In a confessional culture in which Americans are increasingly obsessed with their health, it may seem clichéd—men are from Mars, women from Venus, and all that—to say that men tend not to take care of themselves and are reluctant to own up to mental illness. But the facts suggest that, well, men tend not to take care of themselves and are reluctant to own up to mental illness.

In fact, even being mentally ill can’t make American men act less like men:

Instead of talking about their feelings, men may mask them with alcohol, drug abuse, gambling, anger or by becoming workaholics. And even when they do realize they have a problem, men often view asking for help as an admission of weakness, a betrayal of their male identities.

Is this stuff for real? What about the possibility that working too much and drinking too much cause depression? This is Logic 101. Haven’t scientists and science reporters learned that when you stumble upon your preconceptions, maybe it’s because they are right where you left them? Here’s another gem of the surprising-yourself-in-the-mirror variety:

If modern psychologists were slow to understand how men’s emotions affect their behaviors, it’s only because their predecessors long ago decided that having a uterus was the main risk factor for mental illness.
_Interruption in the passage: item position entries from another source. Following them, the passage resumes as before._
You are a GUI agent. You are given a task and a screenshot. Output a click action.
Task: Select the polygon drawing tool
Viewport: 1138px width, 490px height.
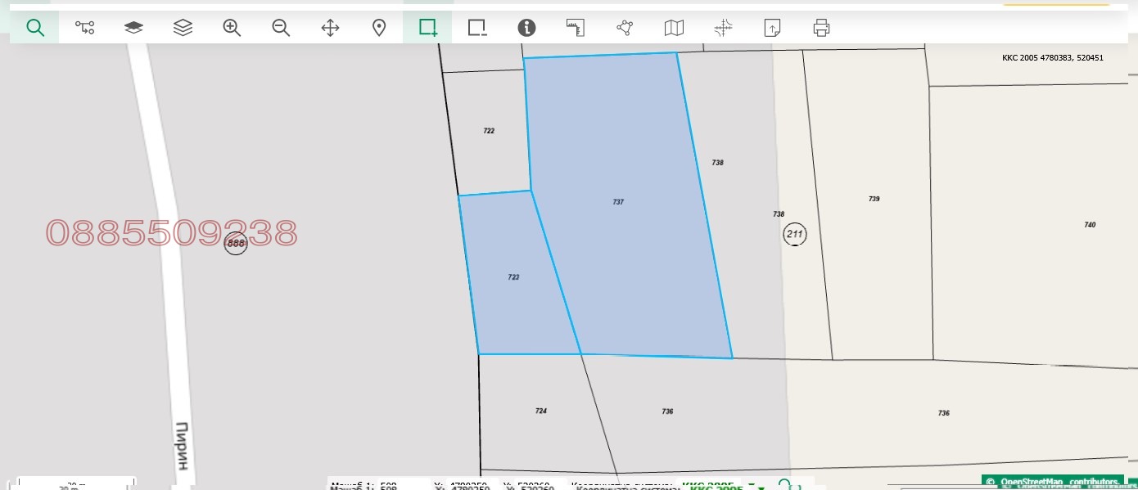[625, 28]
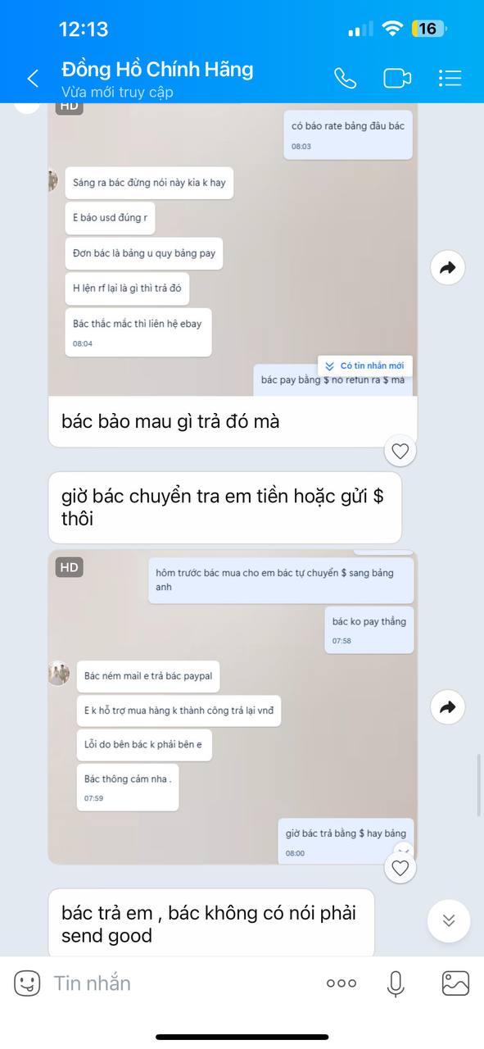This screenshot has width=484, height=1049.
Task: Tap the microphone to record a voice message
Action: (396, 983)
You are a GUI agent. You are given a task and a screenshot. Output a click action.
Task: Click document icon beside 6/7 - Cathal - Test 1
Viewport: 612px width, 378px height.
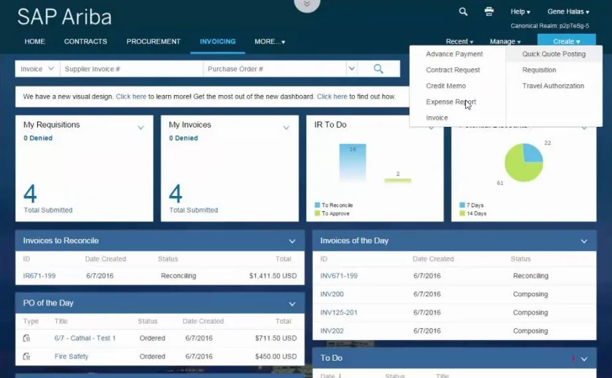tap(27, 338)
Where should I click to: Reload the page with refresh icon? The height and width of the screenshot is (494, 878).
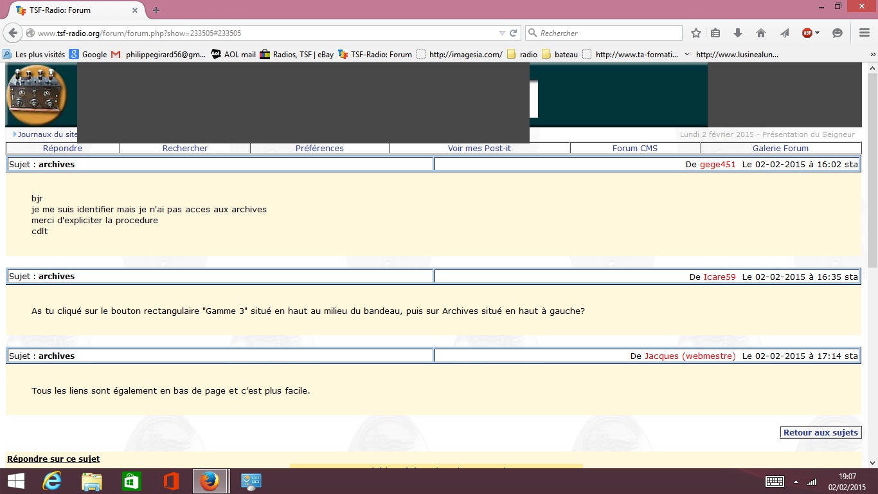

Or, it could be that because a disproportionate number of scientists are men, they didn’t want to learn that men had feelings, too. This is the single best reason for ensuring that minorities and women are represented in all fields.

So what should we do about this new epidemic? You guessed it: First, we should suddenly take depression seriously, and call it a genuine illness instead of just some mopey bullshit your wife pulls on you. Second, we should empathize with men when they get in to bar fights and yell at their wives, because, it turns out these are symptoms of male depression! (The disease behaves entirely differently in women: Weeping women are depressed; irritable women are just bitches!) Seriously:

Depressed women often weep and talk about feeling bad; depressed men are more likely to get into bar fights, scream at their wives, have affairs or become enraged by small inconveniences like lousy service at a restaurant.

Your husband cheated on you? Give the guy a break; he’s depressed! Rageaholic? Poor baby! Rather than taking the example that men also suffer from depression to indicate that perhaps our gendered expectations of them—success at all costs! Don’t talk about your feelings, you girl!—may be misplaced, the article takes the opportunity to reaffirm that even depressed guys can be part of the rat race. All of the men profiled in the article are successful guys who, after taking some time off and getting medicated, go right back to their successful jobs. What hard lives they lead! It’s perfect, really, because it gives us an excuse not to look more deeply into the reasons why women and some minorities are more likely to be depressed.